Data for this exercise below:

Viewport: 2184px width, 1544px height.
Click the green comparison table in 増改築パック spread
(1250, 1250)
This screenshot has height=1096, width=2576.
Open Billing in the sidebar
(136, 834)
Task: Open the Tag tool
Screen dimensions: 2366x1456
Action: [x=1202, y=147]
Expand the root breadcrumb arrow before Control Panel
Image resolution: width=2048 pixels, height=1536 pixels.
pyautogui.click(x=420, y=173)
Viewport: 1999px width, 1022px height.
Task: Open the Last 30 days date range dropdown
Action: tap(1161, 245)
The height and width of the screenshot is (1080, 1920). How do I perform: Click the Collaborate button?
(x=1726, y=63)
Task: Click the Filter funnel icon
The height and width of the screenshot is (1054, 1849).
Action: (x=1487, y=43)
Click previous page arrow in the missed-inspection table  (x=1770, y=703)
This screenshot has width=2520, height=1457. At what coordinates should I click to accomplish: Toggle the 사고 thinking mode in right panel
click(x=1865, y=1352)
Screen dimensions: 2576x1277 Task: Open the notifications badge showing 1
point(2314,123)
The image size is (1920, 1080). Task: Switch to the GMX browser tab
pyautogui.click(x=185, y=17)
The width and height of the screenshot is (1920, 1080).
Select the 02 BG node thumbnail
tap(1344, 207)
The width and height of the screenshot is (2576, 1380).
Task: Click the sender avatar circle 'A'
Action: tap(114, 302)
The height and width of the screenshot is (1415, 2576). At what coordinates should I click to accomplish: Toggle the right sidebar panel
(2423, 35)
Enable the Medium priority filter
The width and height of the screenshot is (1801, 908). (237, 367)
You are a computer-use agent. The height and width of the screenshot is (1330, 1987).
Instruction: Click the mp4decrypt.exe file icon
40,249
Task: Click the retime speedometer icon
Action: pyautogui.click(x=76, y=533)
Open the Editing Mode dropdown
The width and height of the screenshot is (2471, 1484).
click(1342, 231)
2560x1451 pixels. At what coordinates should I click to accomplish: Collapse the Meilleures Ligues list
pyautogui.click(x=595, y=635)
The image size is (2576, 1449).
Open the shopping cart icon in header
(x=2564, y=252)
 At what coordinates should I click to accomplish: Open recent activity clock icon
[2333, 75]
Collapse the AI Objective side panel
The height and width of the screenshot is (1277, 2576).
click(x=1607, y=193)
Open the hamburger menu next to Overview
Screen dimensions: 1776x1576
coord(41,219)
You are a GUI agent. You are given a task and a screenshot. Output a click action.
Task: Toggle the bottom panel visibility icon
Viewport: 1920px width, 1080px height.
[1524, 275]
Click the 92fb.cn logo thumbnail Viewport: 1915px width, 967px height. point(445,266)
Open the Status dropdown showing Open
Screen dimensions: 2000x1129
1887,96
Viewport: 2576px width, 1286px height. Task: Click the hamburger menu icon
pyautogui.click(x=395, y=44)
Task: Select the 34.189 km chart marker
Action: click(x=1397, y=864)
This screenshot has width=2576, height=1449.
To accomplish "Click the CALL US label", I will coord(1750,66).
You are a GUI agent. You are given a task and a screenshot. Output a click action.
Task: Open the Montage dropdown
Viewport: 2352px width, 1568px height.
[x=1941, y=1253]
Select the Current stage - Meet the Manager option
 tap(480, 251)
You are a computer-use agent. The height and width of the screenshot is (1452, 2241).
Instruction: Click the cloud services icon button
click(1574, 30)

End of Data for this exercise.

_What to produce_
Copy every line above once more, precisely as it reads.

_Result of the task_
Viewport: 2184px width, 1544px height.
Click the green comparison table in 増改築パック spread
(1250, 1250)
This screenshot has height=1096, width=2576.
Open Billing in the sidebar
(136, 834)
Task: Open the Tag tool
Screen dimensions: 2366x1456
Action: [x=1202, y=147]
Expand the root breadcrumb arrow before Control Panel
Image resolution: width=2048 pixels, height=1536 pixels.
pyautogui.click(x=420, y=173)
Viewport: 1999px width, 1022px height.
Task: Open the Last 30 days date range dropdown
Action: tap(1161, 245)
The height and width of the screenshot is (1080, 1920). How do I perform: Click the Collaborate button?
(x=1726, y=63)
Task: Click the Filter funnel icon
The height and width of the screenshot is (1054, 1849).
Action: (x=1487, y=43)
Click previous page arrow in the missed-inspection table  (x=1770, y=703)
This screenshot has width=2520, height=1457. At what coordinates should I click to accomplish: Toggle the 사고 thinking mode in right panel
click(x=1865, y=1352)
Screen dimensions: 2576x1277 Task: Open the notifications badge showing 1
point(2314,123)
The image size is (1920, 1080). Task: Switch to the GMX browser tab
pyautogui.click(x=185, y=17)
The width and height of the screenshot is (1920, 1080).
Select the 02 BG node thumbnail
tap(1344, 207)
The width and height of the screenshot is (2576, 1380).
Task: Click the sender avatar circle 'A'
Action: tap(114, 302)
The height and width of the screenshot is (1415, 2576). At what coordinates should I click to accomplish: Toggle the right sidebar panel
(2423, 35)
Enable the Medium priority filter
The width and height of the screenshot is (1801, 908). (237, 367)
You are a computer-use agent. The height and width of the screenshot is (1330, 1987).
Instruction: Click the mp4decrypt.exe file icon
40,249
Task: Click the retime speedometer icon
Action: pyautogui.click(x=76, y=533)
Open the Editing Mode dropdown
The width and height of the screenshot is (2471, 1484).
click(1342, 231)
2560x1451 pixels. At what coordinates should I click to accomplish: Collapse the Meilleures Ligues list
pyautogui.click(x=595, y=635)
The image size is (2576, 1449).
Open the shopping cart icon in header
(x=2564, y=252)
 At what coordinates should I click to accomplish: Open recent activity clock icon
[2333, 75]
Collapse the AI Objective side panel
The height and width of the screenshot is (1277, 2576).
click(x=1607, y=193)
Open the hamburger menu next to Overview
Screen dimensions: 1776x1576
coord(41,219)
You are a GUI agent. You are given a task and a screenshot. Output a click action.
Task: Toggle the bottom panel visibility icon
Viewport: 1920px width, 1080px height.
[1524, 275]
Click the 92fb.cn logo thumbnail Viewport: 1915px width, 967px height. point(445,266)
Open the Status dropdown showing Open
Screen dimensions: 2000x1129
1887,96
Viewport: 2576px width, 1286px height. Task: Click the hamburger menu icon
pyautogui.click(x=395, y=44)
Task: Select the 34.189 km chart marker
Action: click(x=1397, y=864)
This screenshot has width=2576, height=1449.
To accomplish "Click the CALL US label", I will coord(1750,66).
You are a GUI agent. You are given a task and a screenshot. Output a click action.
Task: Open the Montage dropdown
Viewport: 2352px width, 1568px height.
[x=1941, y=1253]
Select the Current stage - Meet the Manager option
 tap(480, 251)
You are a computer-use agent. The height and width of the screenshot is (1452, 2241).
Instruction: Click the cloud services icon button
click(1574, 30)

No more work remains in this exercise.